En bref
- Rockstar a montré GTA VI le 27 août 2026
- Le jeu sort le 19 novembre 2026
- Trois films recréent très bien sa vibe
Le retour de GTA VI fait plus que relancer l’attente. Il réactive tout un imaginaire, celui d’une série capable de mélanger crime, chaos, satire et cascades absurdes dans le même mouvement. Depuis que Rockstar a dévoilé, le 27 août 2026, un premier vrai aperçu de 27 minutes, on voit déjà revenir un réflexe très simple, rejouer à Grand Theft Auto V, et chercher des films qui donnent cette même impulsion avant la sortie fixée au 19 novembre 2026.

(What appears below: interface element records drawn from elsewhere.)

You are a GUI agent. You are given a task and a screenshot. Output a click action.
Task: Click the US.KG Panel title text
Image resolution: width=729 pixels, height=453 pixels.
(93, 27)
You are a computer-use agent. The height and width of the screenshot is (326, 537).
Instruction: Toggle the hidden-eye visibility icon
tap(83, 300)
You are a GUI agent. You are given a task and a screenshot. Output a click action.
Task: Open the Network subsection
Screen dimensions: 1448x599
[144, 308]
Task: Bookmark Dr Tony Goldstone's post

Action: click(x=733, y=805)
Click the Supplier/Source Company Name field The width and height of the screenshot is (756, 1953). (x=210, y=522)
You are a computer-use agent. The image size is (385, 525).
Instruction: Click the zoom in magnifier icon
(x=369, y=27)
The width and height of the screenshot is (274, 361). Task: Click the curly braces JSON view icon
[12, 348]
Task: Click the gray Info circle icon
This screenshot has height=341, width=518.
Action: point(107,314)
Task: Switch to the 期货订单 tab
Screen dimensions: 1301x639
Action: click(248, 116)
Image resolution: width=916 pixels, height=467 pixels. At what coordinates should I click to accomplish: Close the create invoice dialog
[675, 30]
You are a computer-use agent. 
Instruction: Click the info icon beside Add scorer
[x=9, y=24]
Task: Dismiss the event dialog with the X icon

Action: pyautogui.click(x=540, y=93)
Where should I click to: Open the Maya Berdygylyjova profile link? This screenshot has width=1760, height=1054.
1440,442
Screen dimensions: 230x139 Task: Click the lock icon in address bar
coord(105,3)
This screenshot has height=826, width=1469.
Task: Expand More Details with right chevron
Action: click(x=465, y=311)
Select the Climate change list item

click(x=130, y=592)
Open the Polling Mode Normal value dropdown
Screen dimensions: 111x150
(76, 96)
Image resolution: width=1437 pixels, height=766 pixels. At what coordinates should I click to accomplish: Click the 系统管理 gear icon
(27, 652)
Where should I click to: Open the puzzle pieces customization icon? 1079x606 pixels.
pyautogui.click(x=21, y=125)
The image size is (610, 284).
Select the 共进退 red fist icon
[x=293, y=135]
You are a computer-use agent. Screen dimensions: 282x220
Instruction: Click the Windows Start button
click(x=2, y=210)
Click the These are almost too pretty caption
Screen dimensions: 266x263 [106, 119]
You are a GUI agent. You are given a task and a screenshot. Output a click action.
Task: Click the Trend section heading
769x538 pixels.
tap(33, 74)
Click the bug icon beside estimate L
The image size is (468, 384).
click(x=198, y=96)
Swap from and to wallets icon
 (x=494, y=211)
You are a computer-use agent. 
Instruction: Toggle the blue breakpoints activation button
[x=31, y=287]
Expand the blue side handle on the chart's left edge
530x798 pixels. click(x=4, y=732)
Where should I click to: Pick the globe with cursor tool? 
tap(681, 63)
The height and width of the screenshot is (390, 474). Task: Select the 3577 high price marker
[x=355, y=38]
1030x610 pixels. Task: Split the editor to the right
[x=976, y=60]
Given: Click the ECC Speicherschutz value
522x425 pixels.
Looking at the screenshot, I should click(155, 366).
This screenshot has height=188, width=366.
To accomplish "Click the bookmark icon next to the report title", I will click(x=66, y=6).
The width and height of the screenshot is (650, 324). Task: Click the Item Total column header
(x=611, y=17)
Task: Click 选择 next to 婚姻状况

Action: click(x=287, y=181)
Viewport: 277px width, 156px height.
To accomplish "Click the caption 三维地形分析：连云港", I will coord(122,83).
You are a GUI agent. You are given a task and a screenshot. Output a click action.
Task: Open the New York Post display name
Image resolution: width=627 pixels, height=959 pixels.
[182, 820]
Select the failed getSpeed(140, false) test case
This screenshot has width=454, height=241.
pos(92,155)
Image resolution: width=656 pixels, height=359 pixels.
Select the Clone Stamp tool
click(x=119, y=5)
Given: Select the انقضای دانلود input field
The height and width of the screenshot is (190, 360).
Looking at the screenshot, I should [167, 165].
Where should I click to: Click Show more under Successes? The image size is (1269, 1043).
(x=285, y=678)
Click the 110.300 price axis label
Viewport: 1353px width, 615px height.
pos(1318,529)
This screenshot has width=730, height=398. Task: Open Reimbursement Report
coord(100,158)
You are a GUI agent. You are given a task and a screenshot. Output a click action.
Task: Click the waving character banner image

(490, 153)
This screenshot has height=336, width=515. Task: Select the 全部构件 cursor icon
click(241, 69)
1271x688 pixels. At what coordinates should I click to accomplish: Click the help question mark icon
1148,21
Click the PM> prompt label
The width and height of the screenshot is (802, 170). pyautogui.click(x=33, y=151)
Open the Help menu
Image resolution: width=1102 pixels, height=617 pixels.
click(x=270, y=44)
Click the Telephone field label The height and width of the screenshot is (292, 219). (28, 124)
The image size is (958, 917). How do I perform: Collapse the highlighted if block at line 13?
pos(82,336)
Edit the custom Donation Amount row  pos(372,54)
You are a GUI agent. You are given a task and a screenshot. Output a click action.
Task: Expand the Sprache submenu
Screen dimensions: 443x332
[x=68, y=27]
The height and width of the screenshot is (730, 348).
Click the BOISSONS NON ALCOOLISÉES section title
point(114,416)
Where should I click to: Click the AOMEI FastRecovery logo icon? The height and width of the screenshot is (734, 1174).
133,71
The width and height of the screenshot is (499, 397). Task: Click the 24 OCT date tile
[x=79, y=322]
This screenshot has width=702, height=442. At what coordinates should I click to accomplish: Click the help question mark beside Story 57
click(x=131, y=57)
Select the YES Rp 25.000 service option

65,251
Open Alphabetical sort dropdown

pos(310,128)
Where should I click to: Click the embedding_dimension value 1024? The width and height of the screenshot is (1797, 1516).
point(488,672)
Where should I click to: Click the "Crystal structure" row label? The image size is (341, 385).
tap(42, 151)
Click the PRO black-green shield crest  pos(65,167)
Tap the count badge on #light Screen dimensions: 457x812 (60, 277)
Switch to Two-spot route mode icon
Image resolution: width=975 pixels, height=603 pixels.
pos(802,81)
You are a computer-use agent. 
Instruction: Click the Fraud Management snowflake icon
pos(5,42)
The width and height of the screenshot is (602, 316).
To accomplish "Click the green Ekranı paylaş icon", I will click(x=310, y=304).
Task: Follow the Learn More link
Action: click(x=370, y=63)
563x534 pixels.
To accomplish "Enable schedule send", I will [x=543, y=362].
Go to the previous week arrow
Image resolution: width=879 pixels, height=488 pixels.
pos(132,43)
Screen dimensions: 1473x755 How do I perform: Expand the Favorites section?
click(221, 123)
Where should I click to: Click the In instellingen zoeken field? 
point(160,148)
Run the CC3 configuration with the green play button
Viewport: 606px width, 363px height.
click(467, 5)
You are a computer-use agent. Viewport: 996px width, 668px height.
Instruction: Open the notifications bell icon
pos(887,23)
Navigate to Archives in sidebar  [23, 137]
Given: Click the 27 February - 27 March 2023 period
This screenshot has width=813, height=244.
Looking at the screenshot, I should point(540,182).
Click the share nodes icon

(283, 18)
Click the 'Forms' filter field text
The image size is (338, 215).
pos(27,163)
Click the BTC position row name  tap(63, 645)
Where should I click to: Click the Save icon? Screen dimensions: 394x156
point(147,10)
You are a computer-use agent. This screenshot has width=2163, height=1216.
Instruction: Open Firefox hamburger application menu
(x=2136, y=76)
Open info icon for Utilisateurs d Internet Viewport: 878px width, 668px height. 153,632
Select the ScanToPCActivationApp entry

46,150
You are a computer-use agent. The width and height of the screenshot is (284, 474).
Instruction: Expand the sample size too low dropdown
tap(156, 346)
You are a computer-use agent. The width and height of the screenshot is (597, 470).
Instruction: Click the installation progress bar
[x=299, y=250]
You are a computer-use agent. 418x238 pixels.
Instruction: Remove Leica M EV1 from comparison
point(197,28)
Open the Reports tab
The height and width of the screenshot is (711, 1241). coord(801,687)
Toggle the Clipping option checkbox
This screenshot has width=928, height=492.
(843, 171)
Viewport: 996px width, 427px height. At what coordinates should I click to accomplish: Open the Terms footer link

Le retour de GTA remet tout un cinéma en mouvement
On pense souvent à des influences bien connues comme Scarface ou Boyz n the Hood. Mais ici, l’idée est un peu différente. Pas seulement retrouver un décor criminel, plutôt cette sensation de liberté nerveuse où tout peut partir de travers en quelques secondes.
Et de ce point de vue, trois films sortent du lot. Deux sont américains. Le troisième, non, et c’est justement ce qui le rend intéressant.
Crank, la mission absurde qui ne s’arrête jamais
Sorti en 2006, Crank ressemble à une partie de GTA jouée sans frein. Le personnage de Chev Chelios, incarné par Jason Statham, est empoisonné par une drogue synthétique et doit garder son adrénaline au plus haut pour rester en vie.
Résultat ? Une fuite en avant permanente. Le film avance d’objectif en objectif, presque comme une suite de missions. Au passage, on retrouve des fusillades, des voitures volées, des débordements en pleine rue, une violence très cartoon et ce fond de décor bizarrement vivant, peuplé de seconds rôles qui semblent faire n’importe quoi. Clairement, l’énergie est là.
On peut voir Crank sur Prime Video.
Ambulance, une course-poursuite comme un niveau d’alerte maximal
Chez Michael Bay, la finesse n’est pas toujours la priorité, mais quand il s’agit de vitesse, il sait tenir une machine. Ambulance, sorti en 2022, suit deux frères adoptifs après un braquage de banque raté. Pour s’échapper, ils détournent une ambulance et prennent une ambulancière en otage.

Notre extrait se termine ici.